**REQUEST**
Could you reproduce word for word the items between the lines holding "The image size is (927, 917)." and "[x=932, y=476]", inclusive, leaving the pictures out of your answer?
● ● ●
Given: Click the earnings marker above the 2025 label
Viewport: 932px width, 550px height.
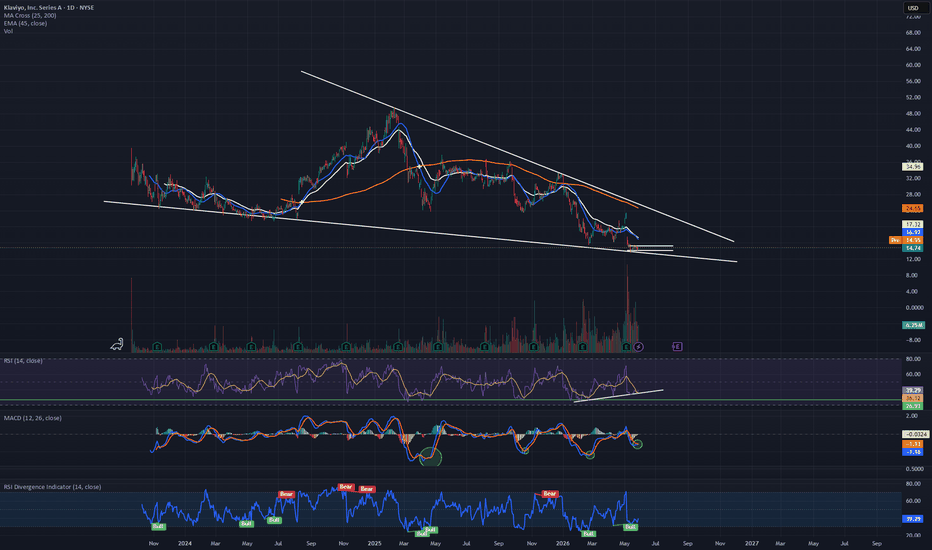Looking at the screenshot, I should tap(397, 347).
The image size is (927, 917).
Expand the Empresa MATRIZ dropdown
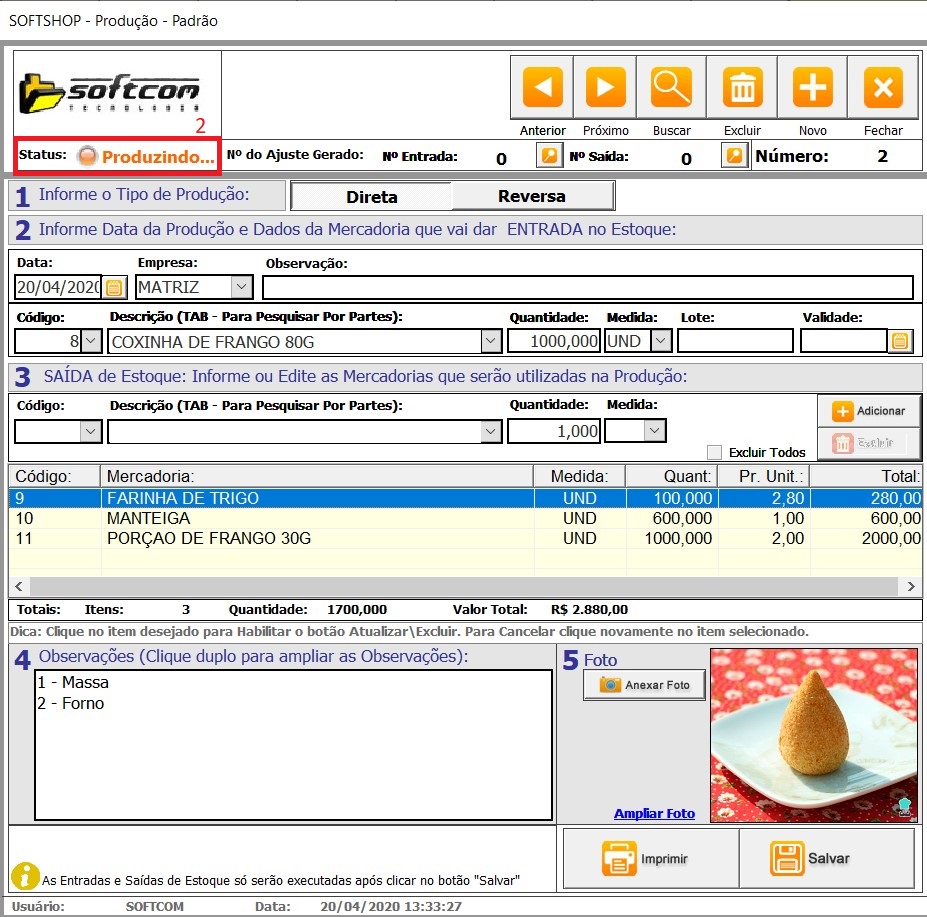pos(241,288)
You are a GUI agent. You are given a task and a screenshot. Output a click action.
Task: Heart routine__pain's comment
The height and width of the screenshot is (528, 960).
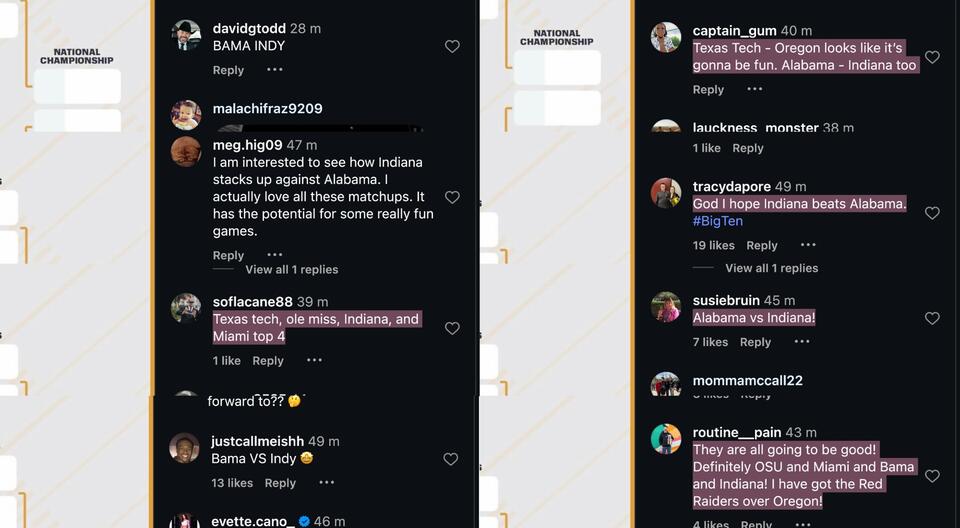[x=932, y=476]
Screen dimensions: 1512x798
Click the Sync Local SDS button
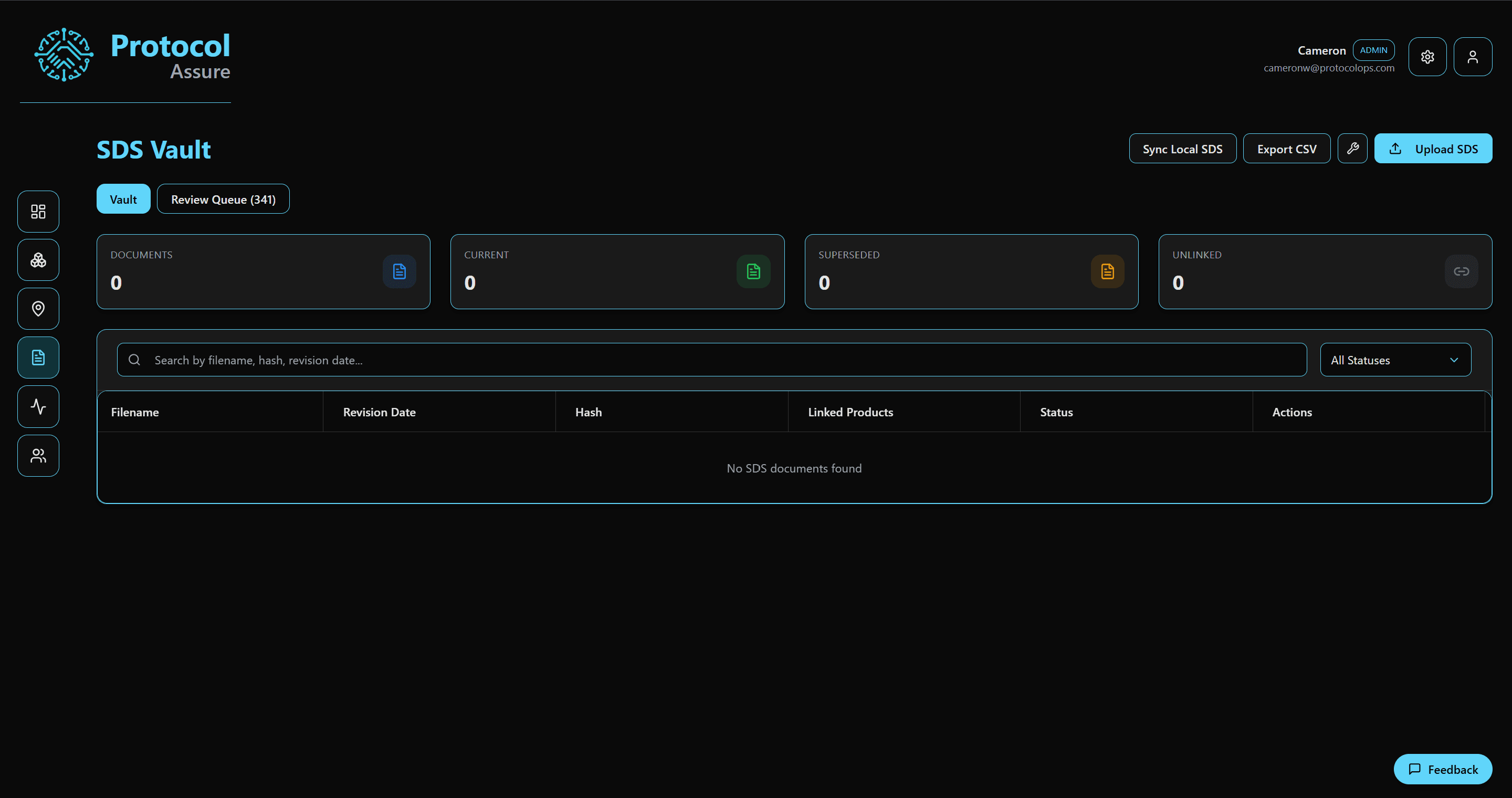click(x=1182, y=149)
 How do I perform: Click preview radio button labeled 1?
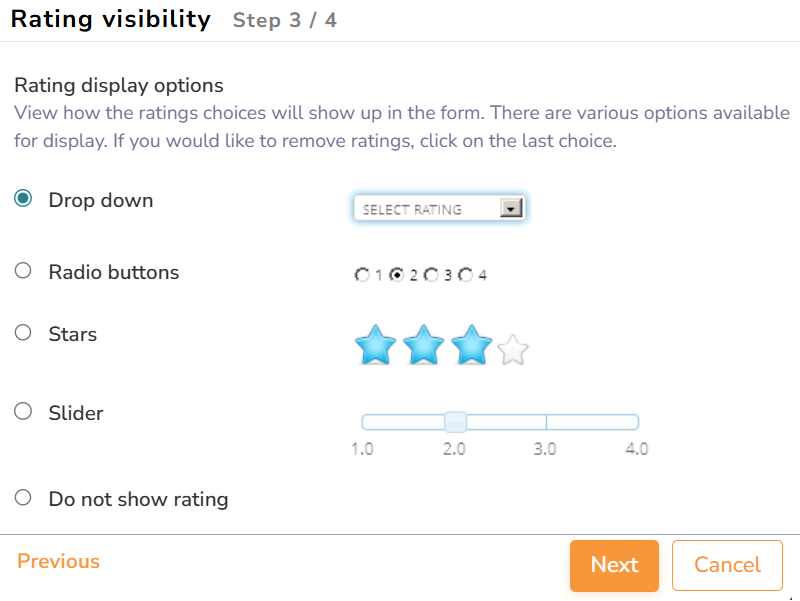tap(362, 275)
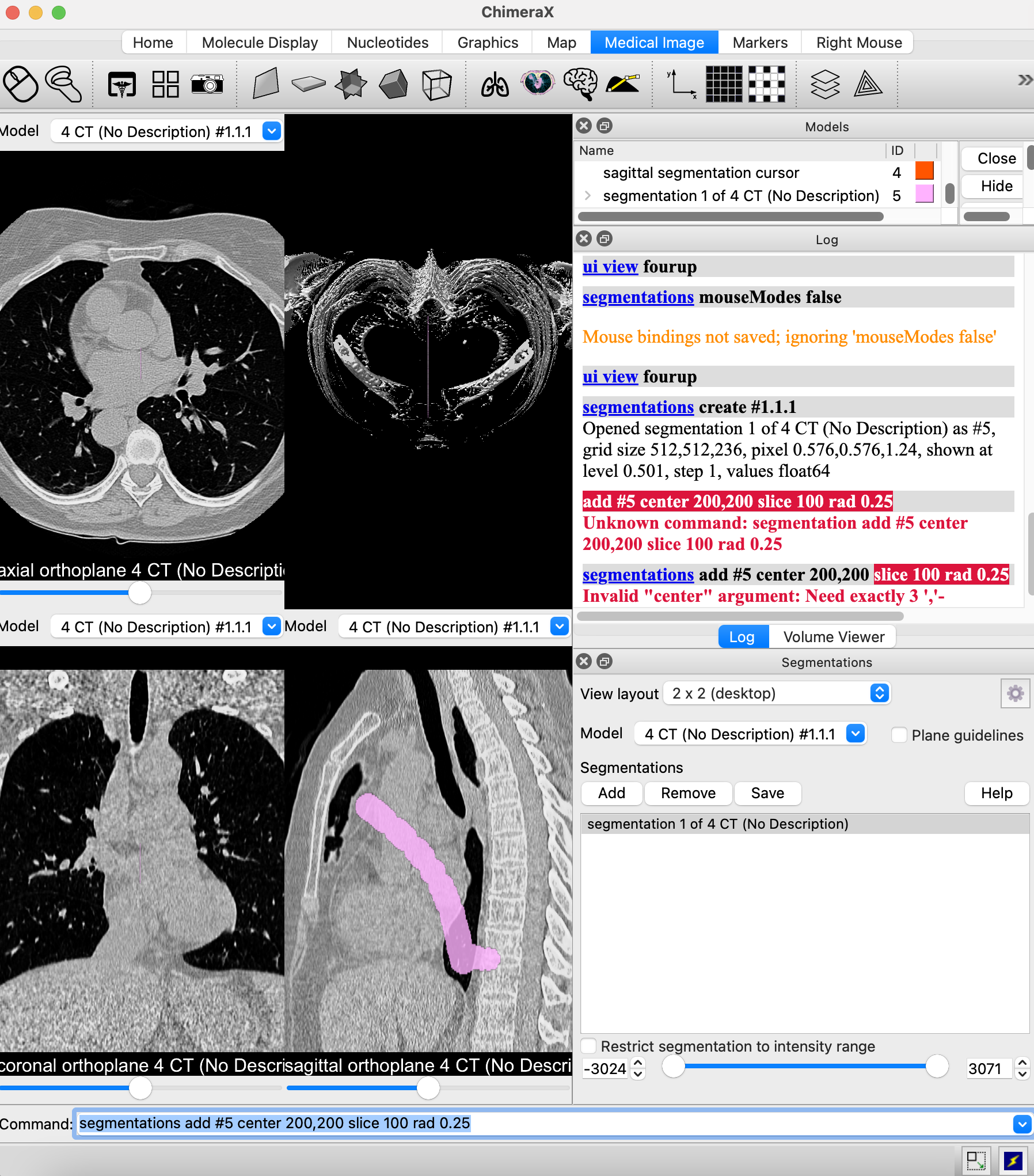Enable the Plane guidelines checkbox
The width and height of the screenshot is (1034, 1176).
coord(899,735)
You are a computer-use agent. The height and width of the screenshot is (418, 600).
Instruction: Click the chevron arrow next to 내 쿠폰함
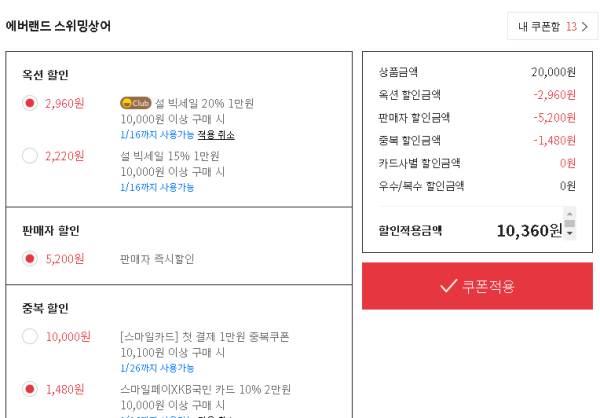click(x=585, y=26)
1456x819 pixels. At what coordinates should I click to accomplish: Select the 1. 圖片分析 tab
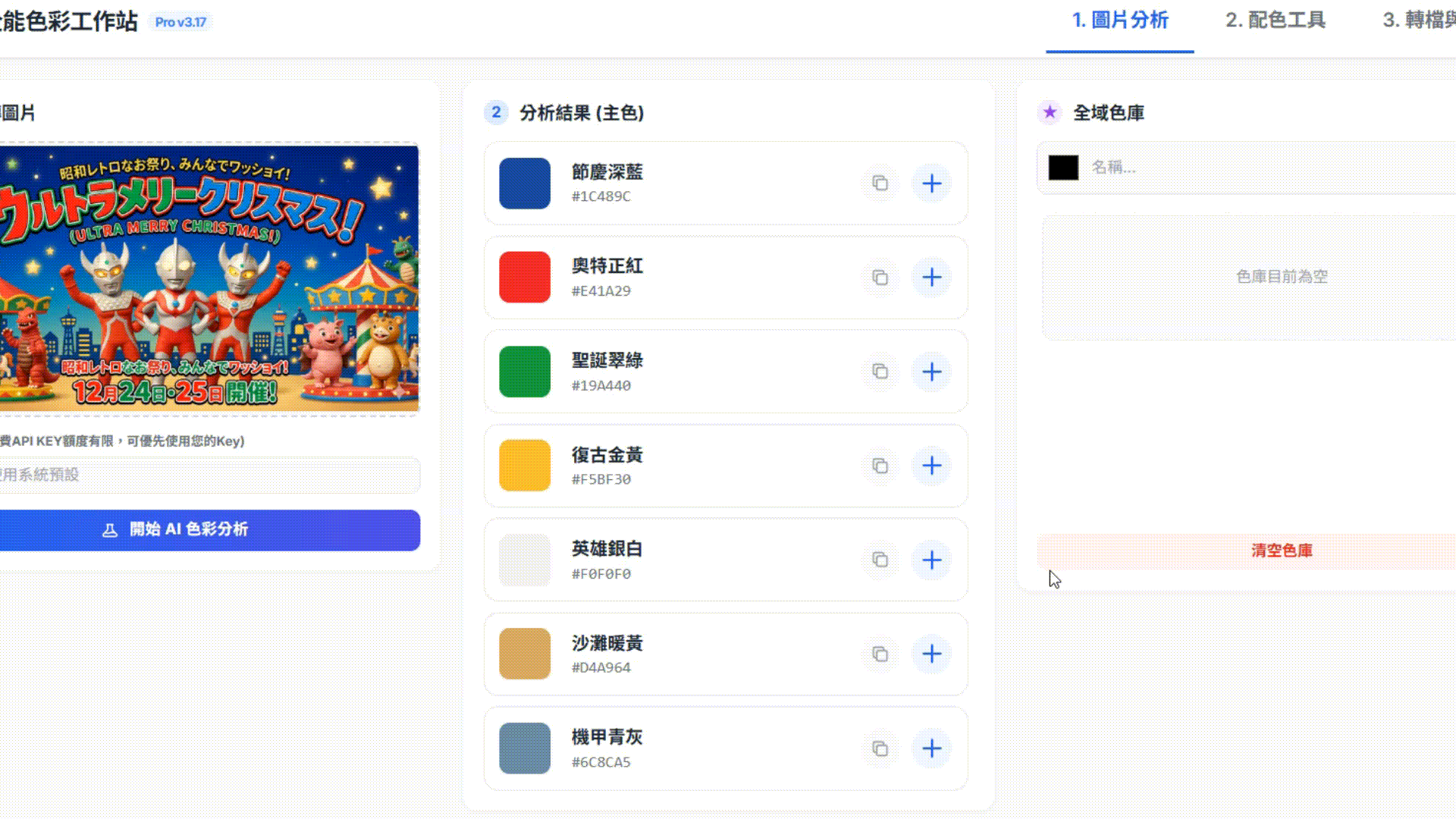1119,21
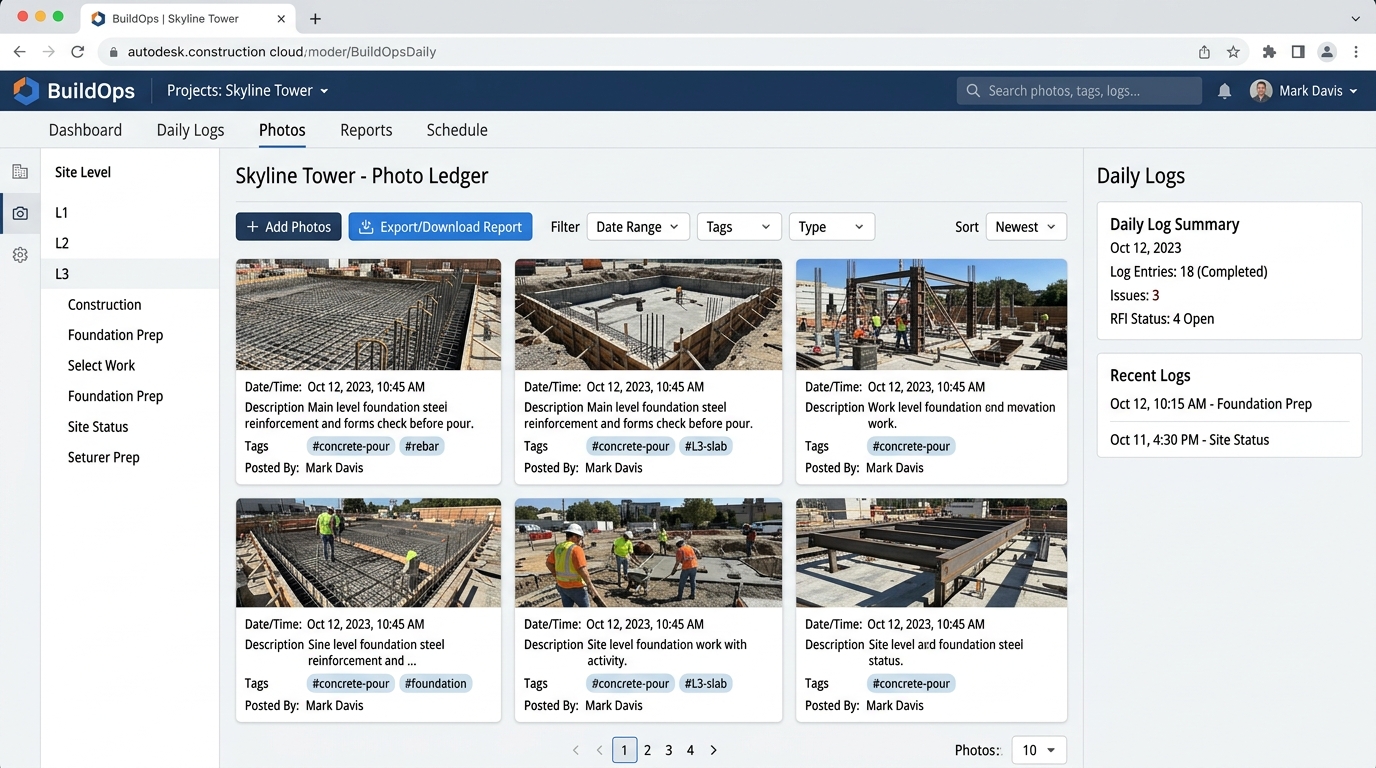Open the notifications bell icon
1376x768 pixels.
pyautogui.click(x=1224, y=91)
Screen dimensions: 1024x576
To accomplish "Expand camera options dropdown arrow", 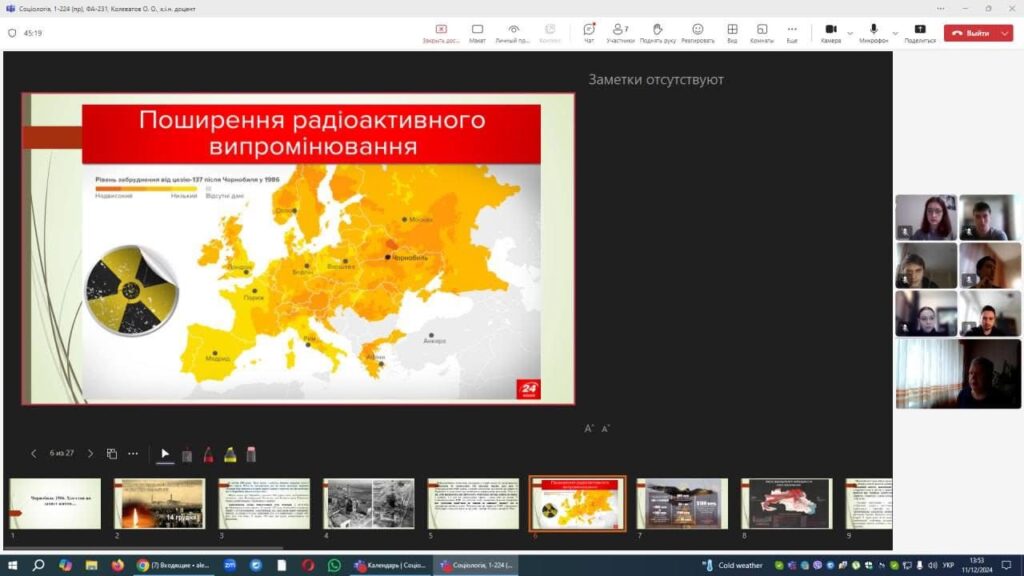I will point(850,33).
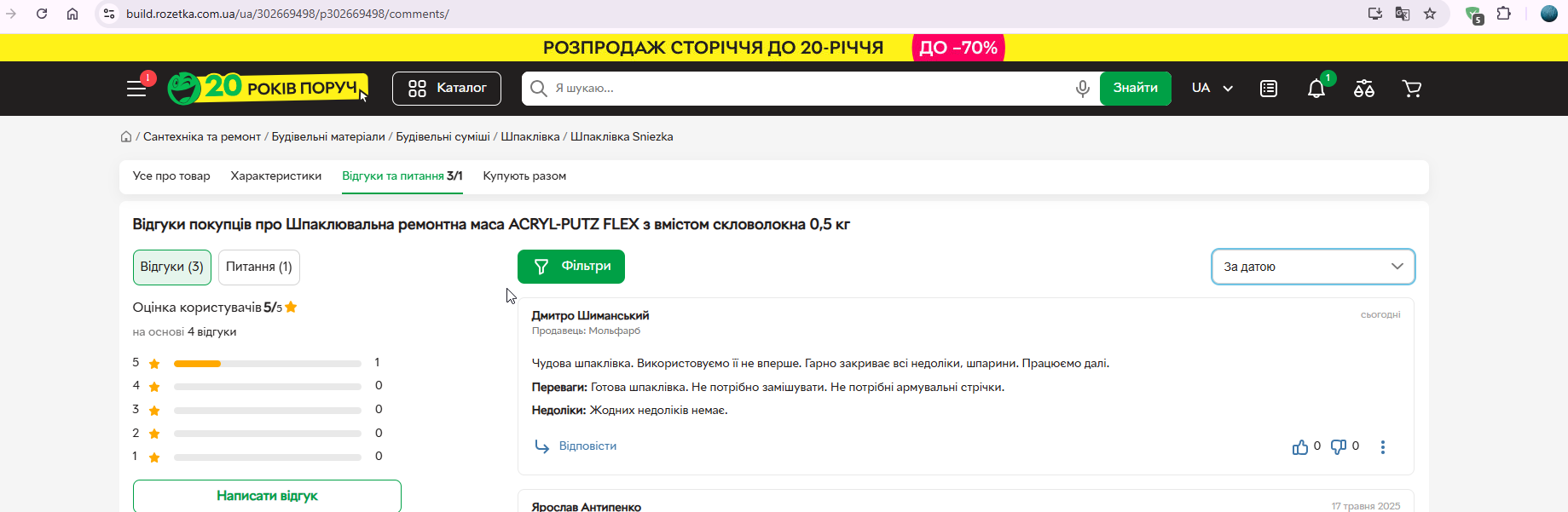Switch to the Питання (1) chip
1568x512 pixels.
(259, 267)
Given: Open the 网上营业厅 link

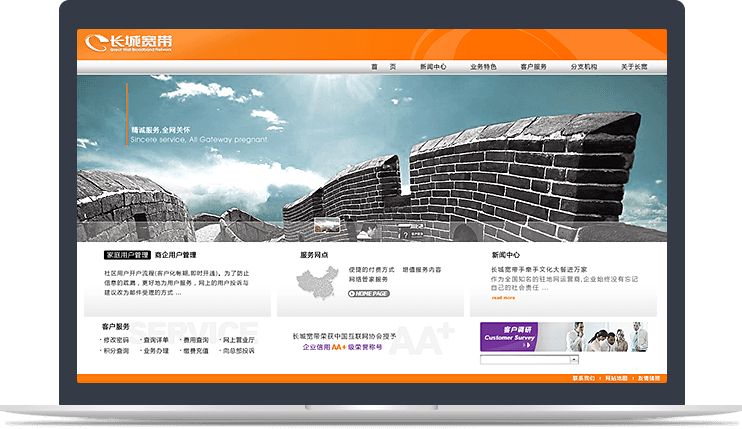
● ● ●
**WRITTEN ANSWER**
The image size is (927, 917).
Expand the Empresa MATRIZ dropdown
pos(241,288)
You are a GUI agent. You are given a task and a screenshot. Output a click action.
Task: Heart routine__pain's comment
The height and width of the screenshot is (528, 960).
[x=932, y=476]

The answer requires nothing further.